Almond growers absolutely need bees. But beekeepers absolutely need almond income. For many commercial operations, almond pollination generates 65-70% of annual revenue. Honey production, once the primary income source, now plays second fiddle to pollination services.

This mutual dependency keeps negotiations functional despite the statistical imbalance. Growers who squeeze beekeepers too hard find their regular suppliers committed elsewhere next year. Beekeepers who demand unreasonable rates find growers willing to accept weaker colonies from competitors.

The contract is where this ongoing negotiation gets formalized.

Practical Notes

For growers entering pollination contracts:

Verify beekeeper reputation before signing. Talk to other growers who've used them. Check if they're registered with the county agricultural commissioner. Ask for references and actually call them.

Establish communication protocols in writing. Know who to call if hives arrive late, if you need to spray, if you observe problems. Don't assume anything.
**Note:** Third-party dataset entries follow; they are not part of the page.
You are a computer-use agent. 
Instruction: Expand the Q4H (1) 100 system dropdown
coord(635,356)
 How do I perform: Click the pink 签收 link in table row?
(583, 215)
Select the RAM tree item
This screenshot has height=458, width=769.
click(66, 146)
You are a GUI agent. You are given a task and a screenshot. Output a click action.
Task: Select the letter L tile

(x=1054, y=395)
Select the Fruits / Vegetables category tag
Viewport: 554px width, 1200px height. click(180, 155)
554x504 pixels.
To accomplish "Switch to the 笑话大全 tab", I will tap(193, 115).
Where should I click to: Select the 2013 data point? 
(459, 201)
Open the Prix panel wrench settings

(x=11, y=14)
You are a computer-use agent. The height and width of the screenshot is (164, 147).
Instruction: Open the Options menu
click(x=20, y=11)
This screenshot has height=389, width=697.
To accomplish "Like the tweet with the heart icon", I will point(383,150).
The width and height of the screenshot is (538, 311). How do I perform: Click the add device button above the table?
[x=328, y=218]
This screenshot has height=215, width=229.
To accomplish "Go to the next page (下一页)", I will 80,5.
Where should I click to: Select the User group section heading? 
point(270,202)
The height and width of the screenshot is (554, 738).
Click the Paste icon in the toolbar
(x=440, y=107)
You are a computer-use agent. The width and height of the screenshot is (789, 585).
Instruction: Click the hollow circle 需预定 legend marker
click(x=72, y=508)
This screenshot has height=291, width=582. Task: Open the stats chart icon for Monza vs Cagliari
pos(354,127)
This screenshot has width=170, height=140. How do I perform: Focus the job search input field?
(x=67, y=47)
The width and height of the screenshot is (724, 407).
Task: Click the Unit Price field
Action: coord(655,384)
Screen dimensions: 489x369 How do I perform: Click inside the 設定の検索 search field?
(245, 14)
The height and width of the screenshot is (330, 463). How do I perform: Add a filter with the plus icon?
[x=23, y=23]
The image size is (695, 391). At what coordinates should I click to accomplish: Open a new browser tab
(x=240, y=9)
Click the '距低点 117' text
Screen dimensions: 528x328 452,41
Understand exactly what you're paying for. Frame count specifications, inspection procedures, and remedies for shortfalls should be explicit.

For beekeepers seeking California placement:

Document everything. Photograph colonies before shipment, during inspection, and at removal. Keep feeding and treatment records. These become essential if disputes arise.

Register hive locations with county authorities. This is required and also provides protection if colonies are stolen.

Negotiate pesticide protections. Research suggests growers are increasingly willing to make accommodations - and the $8-per-colony discount you might offer in exchange is worth the protection.

Consider broker relationships carefully. Brokers add cost but reduce risk. For first-time California operations, the guidance might be worth the fee.

The Bigger Picture

Pollination contracts are legal documents, but they're also relationship documents. The best ones reflect genuine understanding between parties who recognize their mutual dependency.

California's almond industry wouldn't exist without mobile beekeepers willing to truck colonies across the country. American commercial beekeeping wouldn't be economically viable without almond pollination income.

The contracts formalize this symbiosis - specifying frames and fees, schedules and specifications - while leaving room for the trust and flexibility that make agricultural partnerships work.

Understanding what's actually in these contracts reveals how the broader system functions. The $200 per-colony fee isn't arbitrary. It reflects supply constraints, mortality rates, transportation costs, competition for placement, and decades of negotiation between industries that literally cannot survive without each other.

Every almond you eat represents a contractual agreement between someone who grows trees and someone who keeps bees. The specifics matter more than most people imagine.